What to work on:
Please answer these questions from the article on mobile commerce below:
(a) At which event did Eric Schmidt call NFC-enabled smart phones a "mega-scale" opportunity?
(b) By 2015, how much will shoppers worldwide spend on goods and services bought through mobile devices, according to ABI Research?
(c) Under "Subsidies For Retailers", who should bear the costs of deploying and managing the new software?

Extract provided:
Shopping today is as close as a touch screen, thanks to smart phones and other mobile devices that create an always-on society.

No laptop? No wallet? No problem. Today’s devices enable consumers not only to find what they want through the mobile Internet but also provide buyers with a way to pay for goods and services directly from a mobile phone.

But for mobile commerce to shift to the next gear and accelerate, payment systems providers for retailers must bear much of the initial costs or merchants will balk – and that could stall adoption faster than water in a fuel tank.

At Mobile World Congress recently in Barcelona, Google CEO Eric Schmidt said that NFC-enabled smart phones – which will empower a dramatic upshift in mobile commerce, mobile promotions and mobile payments – are a “mega-scale” opportunity. Retailers and consumers in Japan and Europe already are living mobile commerce. By 2015, worldwide shoppers will spend about $119 billion on goods and services bought through mobile device, according to ABI Research.

For m-commerce, though, to tip the mega-scale for retailers as a heavyweight instead of a feather weight, industry participants must exercise different thinking than they do now. Emerging mobile payments platforms represent a leap forward in electronic payment transactions, but those who want to claim leadership in the sector must alleviate merchant resistance to the costs of implementing the new infrastructure required for the increasingly complex environment.

The payments industry must consider the following tips if m-commerce is to rise to a higher zenith:

Subsidies For Retailers: Deployment and management of complex NFC technologies will require significant ongoing services from the retailer’s payment systems provider. Point-of-sale becomes the hub of systems complexity but the costs of deploying and managing all of this new software should be borne by the new service provider who stands to gain the most. Retailers will not invest in good faith.

Available data:
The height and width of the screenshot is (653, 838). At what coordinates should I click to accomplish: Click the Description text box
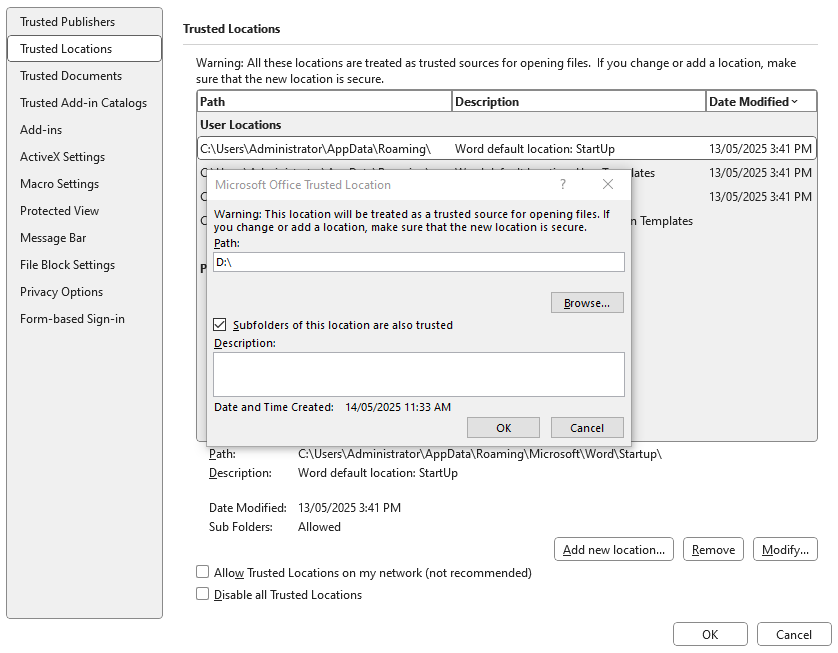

Task output:
(a) Mobile World Congress in Barcelona.
(b) About $119 billion.
(c) The new service provider who stands to gain the most.